Jackson's drive for party organization was spurred by his own difficulties with Congress. Unlike other famously strong presidents, Jackson defined himself not by enacting a legislative program but by thwarting one. In eight years, Congress passed only one major law, the Indian Removal Act of 1830, at his behest. During this time Jackson vetoed twelve bills, more than his six predecessors combined. One of these was the first "pocket veto" in American history. The Maysville Road and Bank vetoes stood as enduring statements of his political philosophy.
Jackson strengthened himself against Congress by forging direct links with the voters. His official messages, though delivered to Congress, spoke in plain and powerful language to the people at large. Reversing a tradition of executive deference to legislative supremacy, Jackson boldly cast himself as the people's tribune, their sole defender against special interests and their minions in Congress. In other ways too, Jackson expanded the scope of presidential authority. He dominated his Cabinet, forcing out members who would not execute his commands. In two terms he went through four secretaries of State and five of the Treasury. Holding his official subordinates at arm's length, Jackson devised and implemented his policies through a private coterie of advisers and publicists known as the "Kitchen Cabinet." His bold initiatives and domineering style caused opponents to call him King Andrew, and to take the name of Whigs to signify their opposition to executive tyranny.
Jackson was no deep thinker, but his matured policy positions did bespeak a coherent political philosophy. Like Jefferson, he believed republican government should be simple, frugal, and accessible. He cherished the extinction of the national debt during his administration as a personal triumph. Believing that social cleavages and inequities were fostered rather than ameliorated by governmental intervention, he embraced laissez faire as the policy most conducive to economic equality and political liberty.

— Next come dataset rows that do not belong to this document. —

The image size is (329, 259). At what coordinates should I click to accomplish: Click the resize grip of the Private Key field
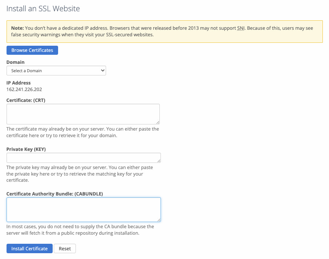click(x=159, y=161)
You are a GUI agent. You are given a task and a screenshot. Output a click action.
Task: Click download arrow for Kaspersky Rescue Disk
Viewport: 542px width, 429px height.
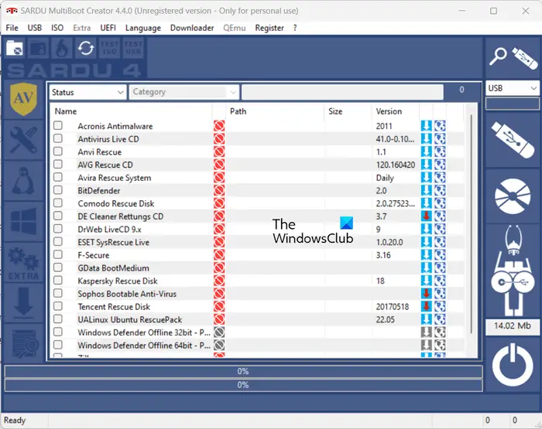pyautogui.click(x=426, y=281)
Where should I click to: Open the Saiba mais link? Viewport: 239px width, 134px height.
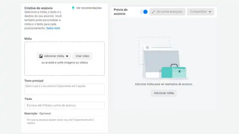coord(53,28)
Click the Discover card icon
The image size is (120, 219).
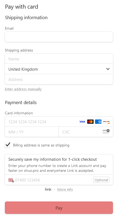click(106, 122)
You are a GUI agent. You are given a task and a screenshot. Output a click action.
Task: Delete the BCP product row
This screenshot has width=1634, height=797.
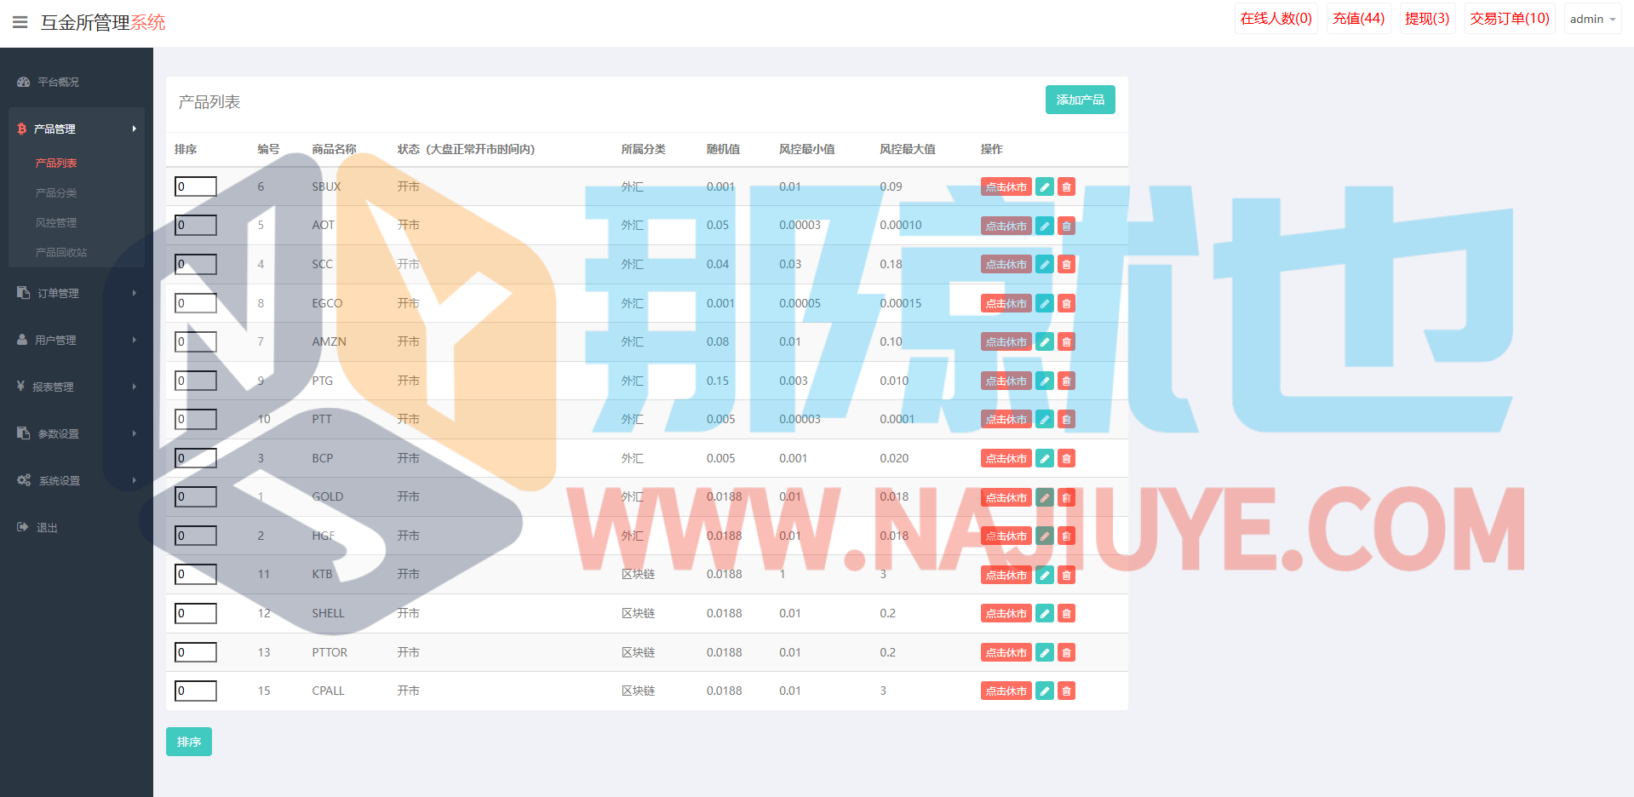pos(1066,459)
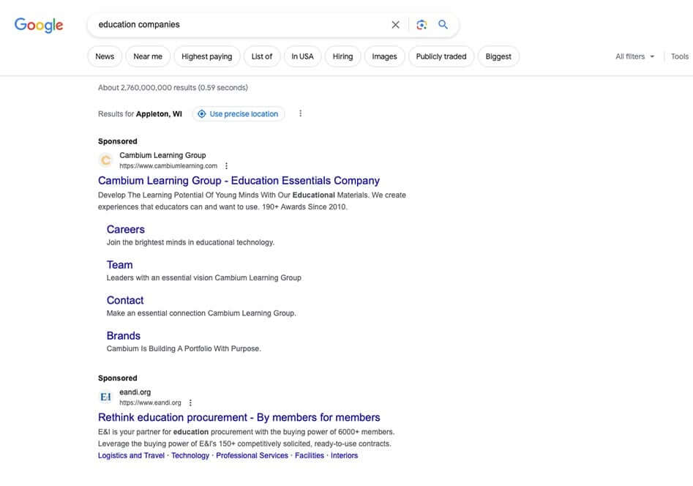Apply the Near me filter chip

(148, 56)
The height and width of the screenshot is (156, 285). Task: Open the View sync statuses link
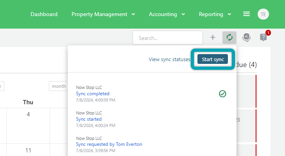pos(169,60)
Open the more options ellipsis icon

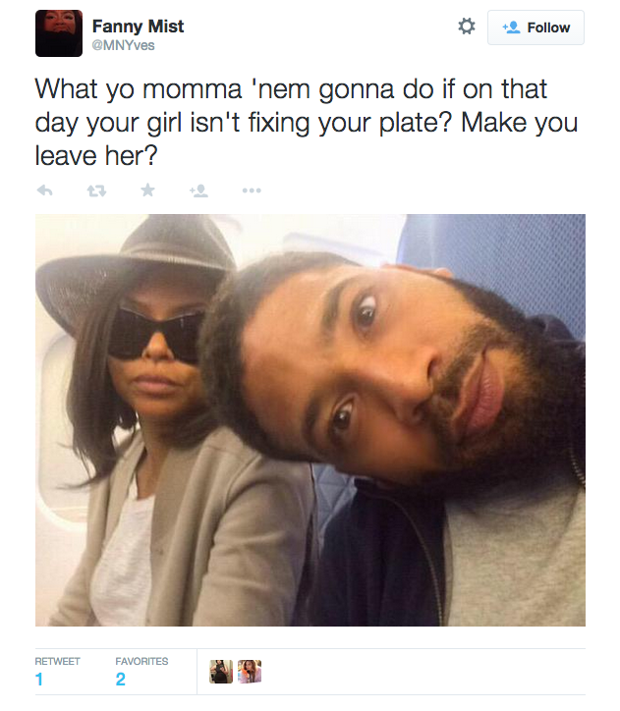pyautogui.click(x=252, y=191)
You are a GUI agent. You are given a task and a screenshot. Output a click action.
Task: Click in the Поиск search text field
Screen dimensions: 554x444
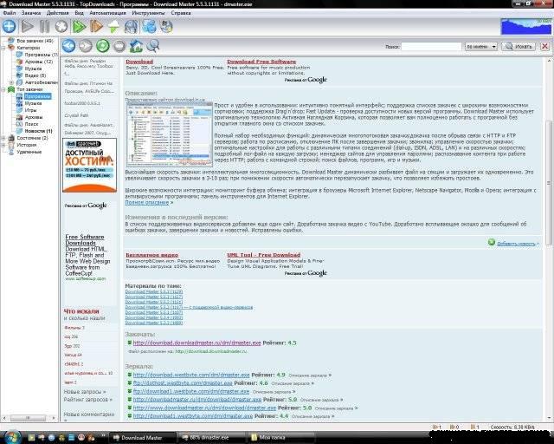point(431,43)
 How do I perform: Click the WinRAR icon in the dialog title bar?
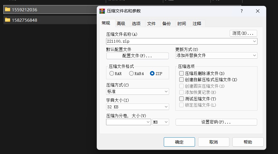(x=102, y=11)
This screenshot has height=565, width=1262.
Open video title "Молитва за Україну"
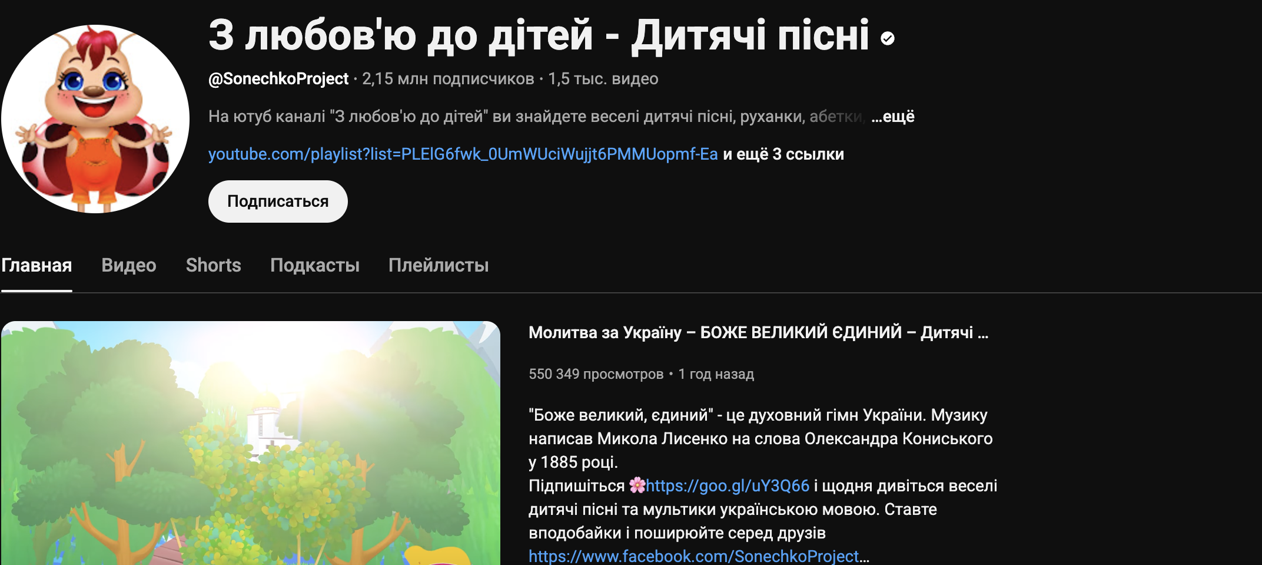click(758, 333)
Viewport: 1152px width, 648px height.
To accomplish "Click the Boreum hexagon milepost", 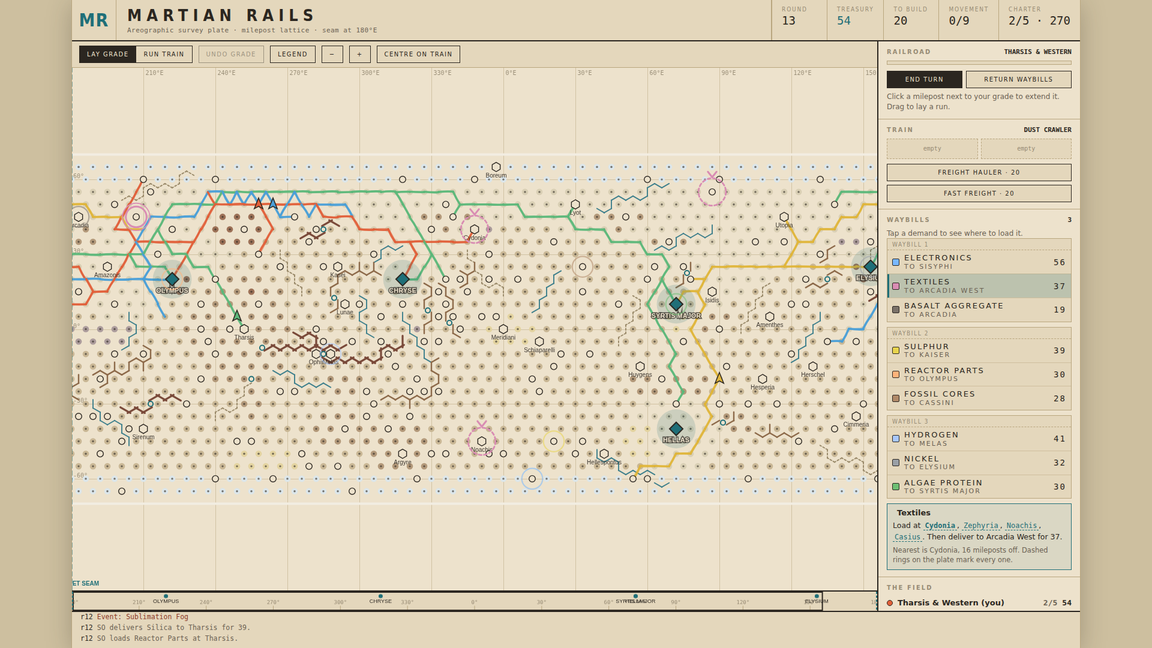I will pos(496,167).

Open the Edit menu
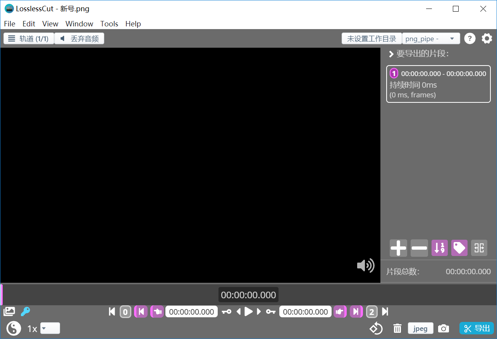[x=29, y=24]
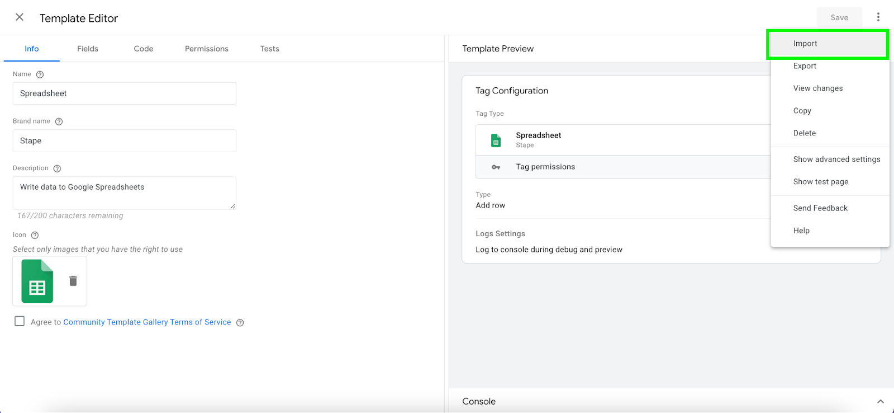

Jackson was both a fiery patriot and a strident partisan. Regarding the national union as indivisible and perpetual, he denounced nullification and secession while reproving policies like the tariff which fostered sectional divisiveness. His aggressive Indian removal policy and his espousal of cheaper western land prices reflected his nationalism's grounding in the southwestern frontier.
Jackson's powerful personality played an instrumental role in his presidency. He indulged in violent hatreds, and the extent to which his political positions reflected mere personal animus is still debated. Jackson demonized many of those who crossed him, including John C. Calhoun, Henry Clay, Bank of the United States president Nicholas Biddle, and Cherokee Indian chief John Ross. Jackson's own character polarized contemporaries and continues to divide historians. Some praise his strength and audacity; others see him as vengeful and self-obsessed. To admirers he stands as a shining symbol of American accomplishment, the ultimate individualist and democrat. To detractors he appears an incipient tyrant, the closest we have yet come to an American Caesar.